Germany continues to cement its position as one of the most active dispute resolution venues in Europe, and one of the most innovative. New fields of litigation emerge, case numbers before courts and arbitral tribunals are rising, and the judiciary is struggling to keep up with the demand for dispute resolution. The legislature has recognised the need – and benefit – of innovating the existing frameworks, and has launched numerous initiatives to make dispute resolution in Germany (even) better accessible, more efficient, and more suited to international litigants.

Restructuring Litigation

The current macroeconomic environment has fuelled a surge in financial restructurings, both domestically and internationally. And an increasing share of complex restructurings are being resolved in court. In Germany, this trend is particularly evident under the StaRUG (Stabilisation and Restructuring Framework), a court-supervised restructuring procedure closely modelled on contested civil proceedings, which came into force in 2021. Since its inception, annual case numbers have shown a clear upward trajectory. In many StaRUG proceedings to date, outvoted minorities – both creditors and shareholders – have intervened in the court proceedings, and pursued appellate remedies up to and including constitutional complaints. It is expected that German-style restructuring litigation will continue to develop into a field of highly contested and complex court proceedings, mirroring the experience with English restructuring plans and US co-operation agreements.

Securities Litigation

Many of the largest disputes in terms of value and complexity in the past two decades have originated in capital markets law. Germany’s legal framework is comparatively claimant-friendly in cases involving breaches of ad hoc disclosure obligations, misstatements in offering prospectuses, or deficient financial reporting. Landmark events such as the Wirecard scandal, the Diesel emissions affair, and the Deutsche Telekom IPO litigation have triggered mass proceedings with hundreds or thousands of investor claims running into the billions of euros.

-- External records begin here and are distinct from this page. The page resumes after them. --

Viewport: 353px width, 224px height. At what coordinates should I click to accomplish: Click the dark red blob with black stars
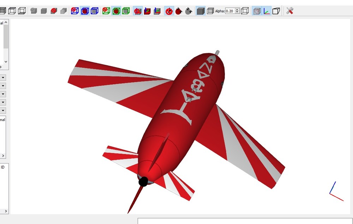(x=179, y=11)
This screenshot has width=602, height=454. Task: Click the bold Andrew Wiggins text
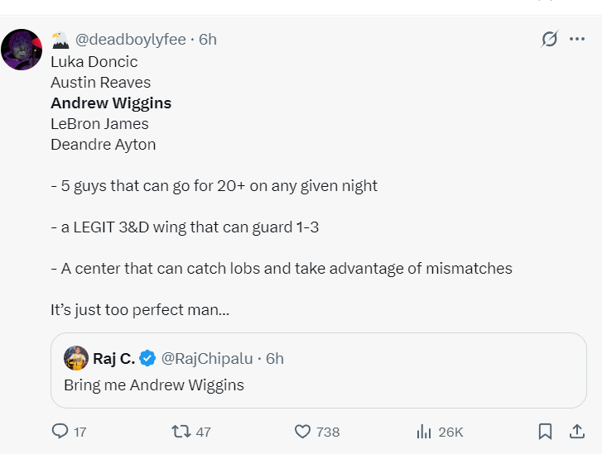pos(111,103)
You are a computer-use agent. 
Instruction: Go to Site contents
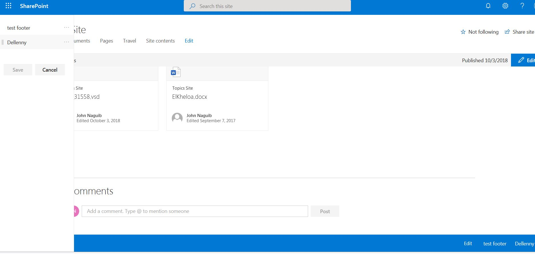(160, 41)
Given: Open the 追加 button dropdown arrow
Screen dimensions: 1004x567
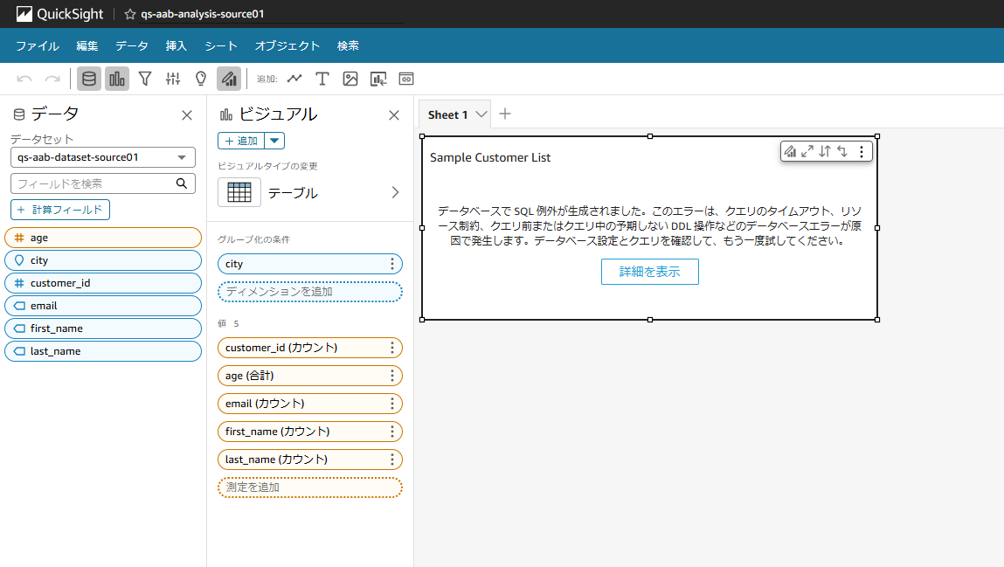Looking at the screenshot, I should pyautogui.click(x=274, y=140).
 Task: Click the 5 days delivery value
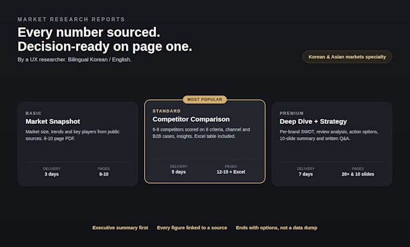(x=178, y=172)
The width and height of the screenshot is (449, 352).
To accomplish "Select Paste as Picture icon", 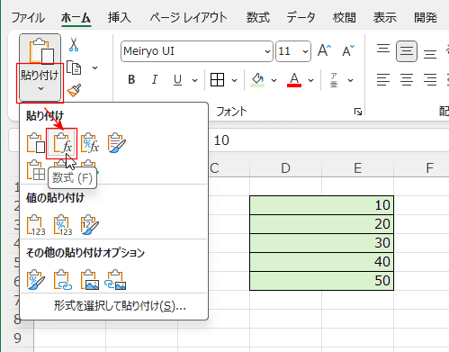I will tap(90, 280).
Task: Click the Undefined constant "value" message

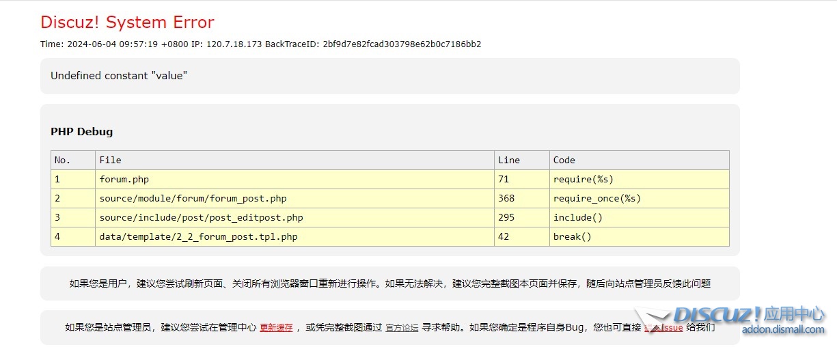Action: [119, 76]
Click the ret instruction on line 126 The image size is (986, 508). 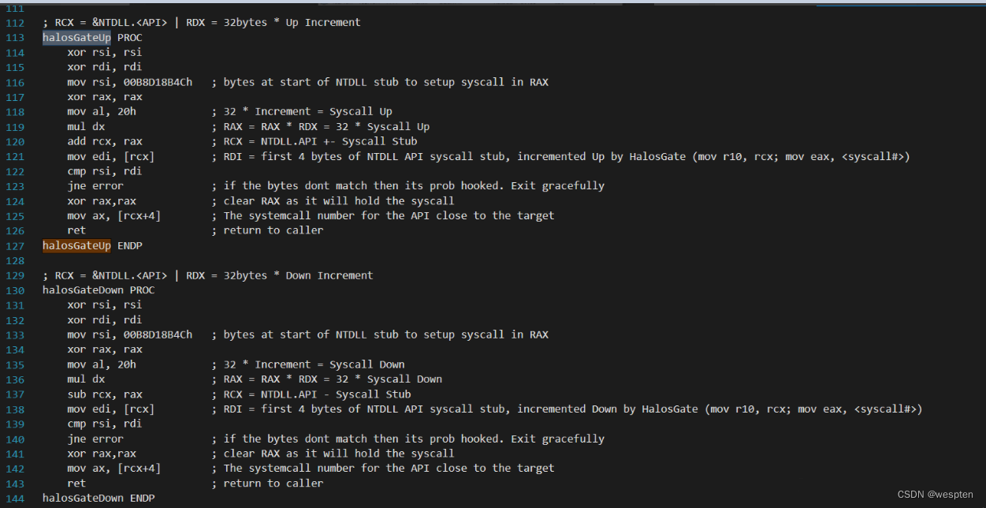(76, 230)
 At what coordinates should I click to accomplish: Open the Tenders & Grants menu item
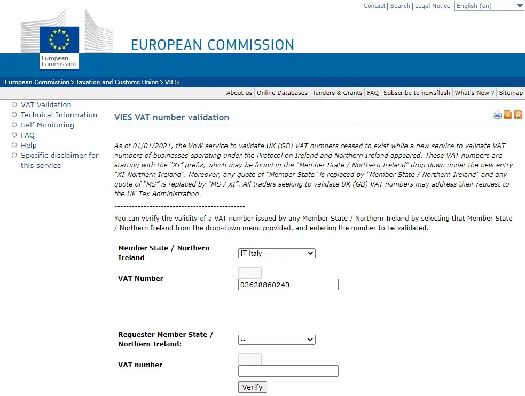coord(337,93)
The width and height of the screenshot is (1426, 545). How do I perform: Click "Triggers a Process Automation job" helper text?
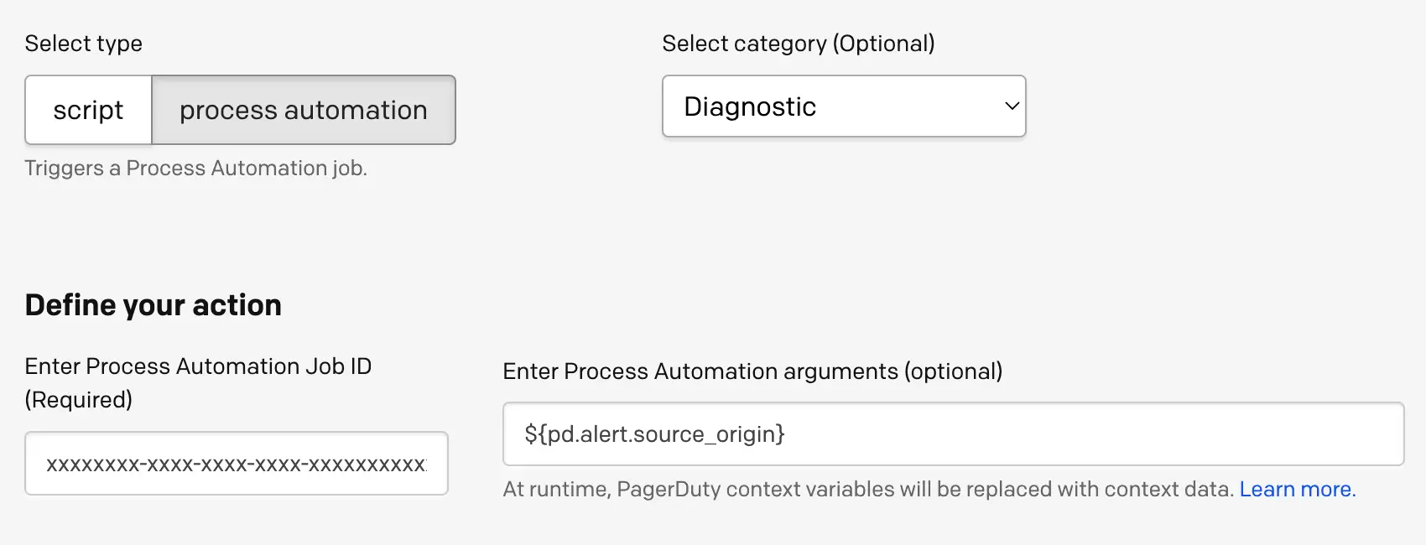[x=196, y=169]
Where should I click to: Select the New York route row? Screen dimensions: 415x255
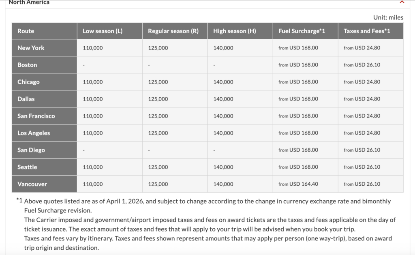coord(30,47)
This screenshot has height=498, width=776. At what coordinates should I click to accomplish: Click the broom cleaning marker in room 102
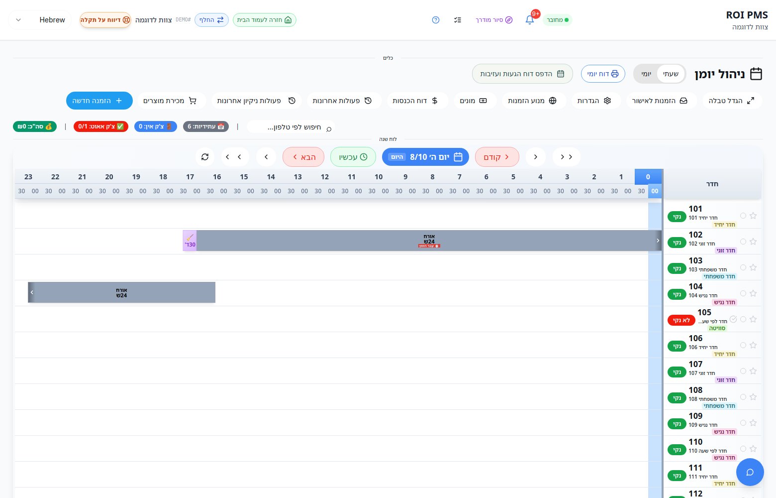190,241
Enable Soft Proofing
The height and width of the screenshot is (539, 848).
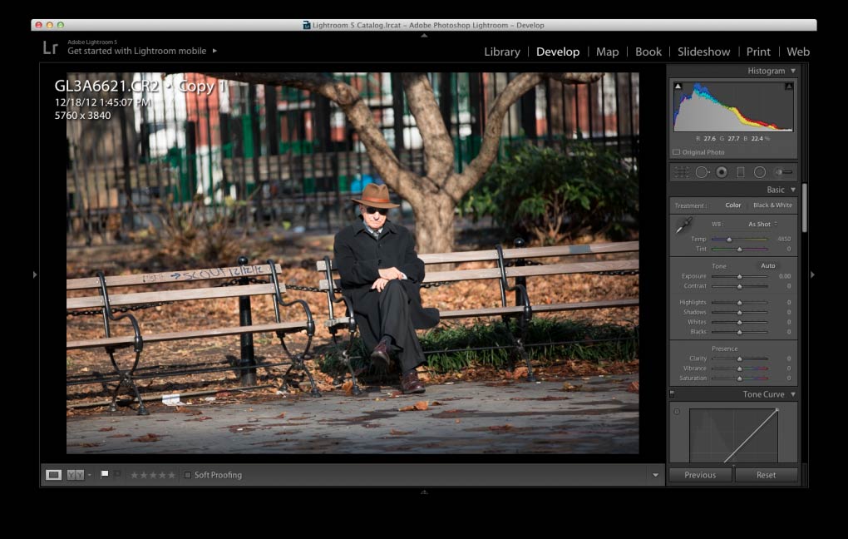(x=188, y=475)
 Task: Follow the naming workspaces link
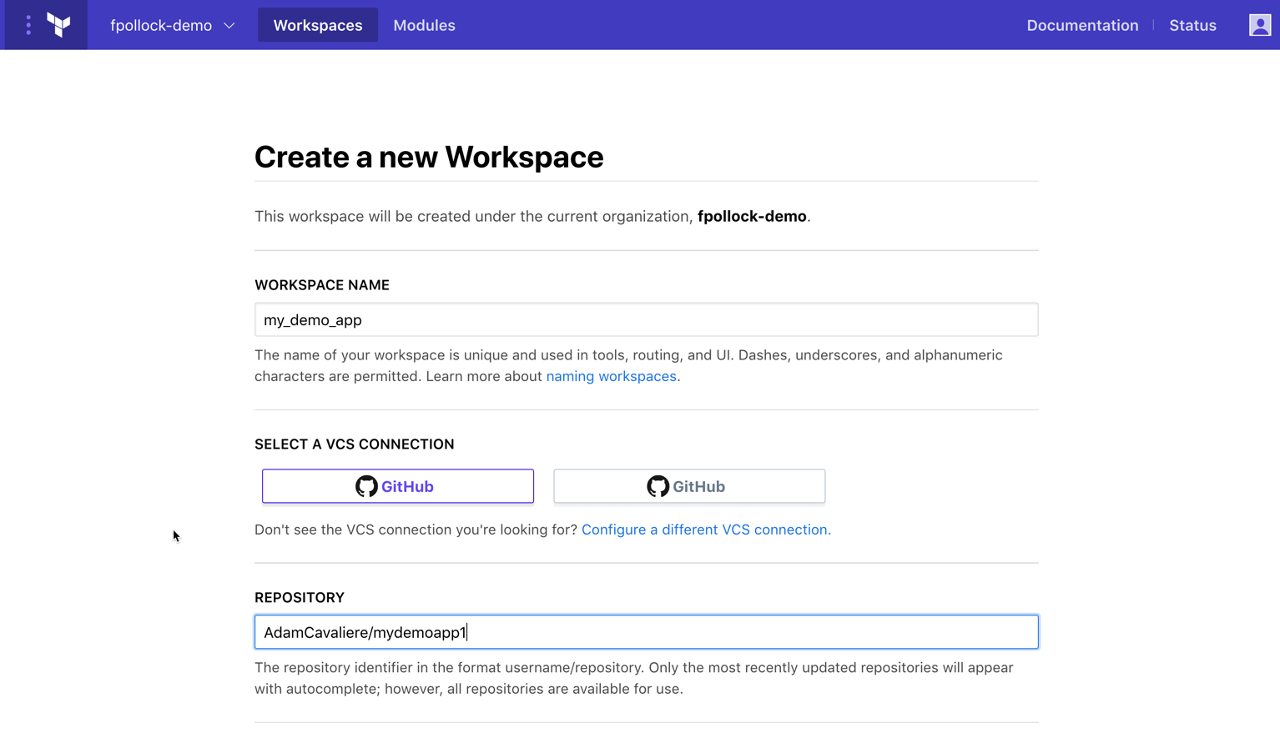click(x=611, y=376)
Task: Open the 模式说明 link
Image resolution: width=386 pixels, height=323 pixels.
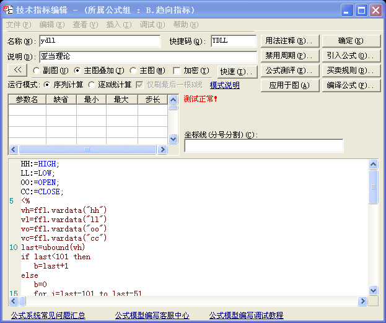Action: [224, 85]
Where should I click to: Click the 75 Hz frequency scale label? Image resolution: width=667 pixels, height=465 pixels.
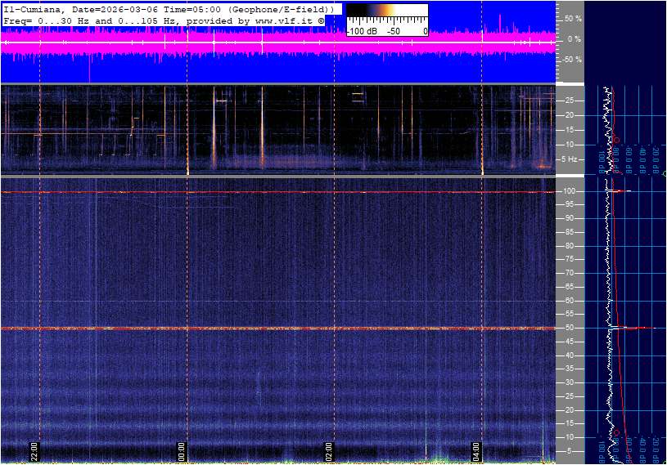tap(568, 260)
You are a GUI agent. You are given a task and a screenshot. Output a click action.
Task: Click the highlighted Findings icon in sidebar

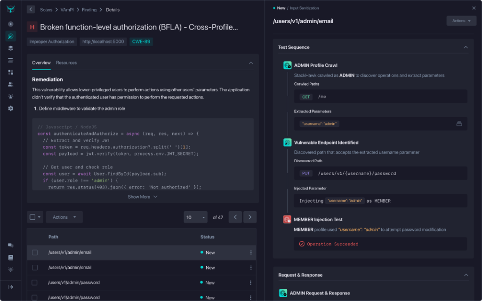tap(10, 36)
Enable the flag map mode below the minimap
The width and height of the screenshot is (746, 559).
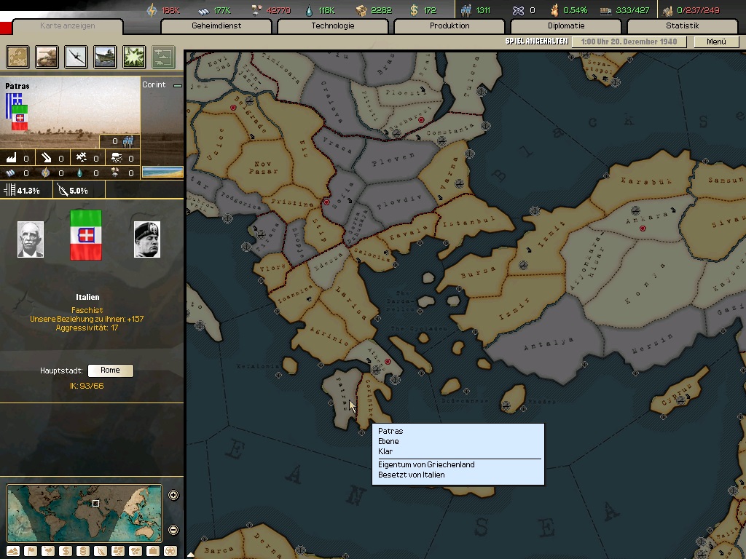(x=31, y=551)
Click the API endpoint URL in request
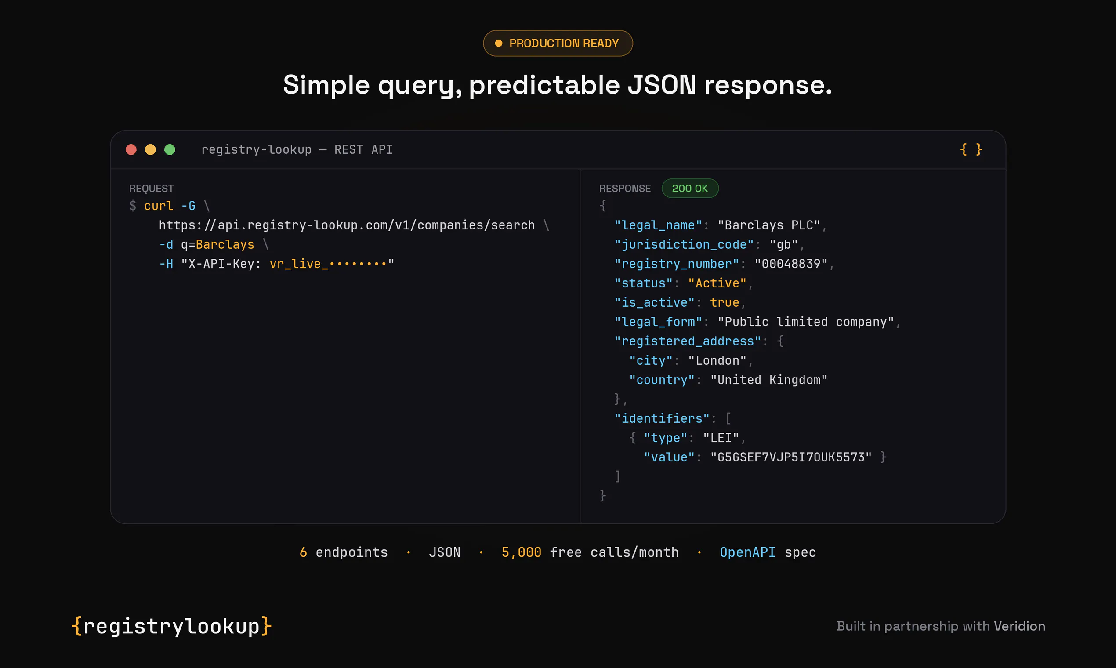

Securities litigation is expected to gain further relevance. Investor claims are frequently catalysed by the enforcement activities of the Federal Financial Supervisory Authority (BaFin), and the BaFin has significantly expanded its investigative scope over the past years. Since 2024, this has been helped by the deployment of AI-based analytical tools designed to detect potential market abuse.

Securities litigation, with large numbers of potential claimants and highly complex factual and economic questions to be resolved, naturally poses problems when it comes to judicially administering the claims. To deal with this complexity, the Model Case Act provides for centralised proceedings where the common legal questions may be litigated before a specialised panel at the Higher Regional Court, while the underlying proceedings are stayed. In practice, however, KapMuG-proceedings have often turned into protracted mega-cases, with proceedings against Deutsche Telekom and Hypo Real Estate lasting 20 and 13 years respectively.

A recent restatement of the KapMuG in July 2024 aims to accelerate and simplify model case proceedings, and to make them a more effective instrument of collective legal redress in capital-markets litigation. Perhaps most importantly, under the new regime, the higher regional courts themselves (and not the lower courts or the parties) determine the set of questions to be litigated, thus determining the subject matter of the proceedings. This change promises significantly leaner (and faster) proceedings. Also, the process for initiating model case proceedings has been expedited and simplified, and the new law provides for easier access of claimants to document production from the defendant or third parties.

Modernisation of German Arbitration Legislation

Germany has adopted the New York Convention and its existing arbitration regulations are broadly arbitration-friendly. Likewise, arbitration is well accepted by participants in the disputes market. German parties consistently rank among the top ten users of arbitration according to the ICC’s statistics. And the German Arbitration Institution (DIS) reported 218 new cases in 2025 – a year-on-year increase of nearly 40%, and the highest number of new entries in the institution’s history.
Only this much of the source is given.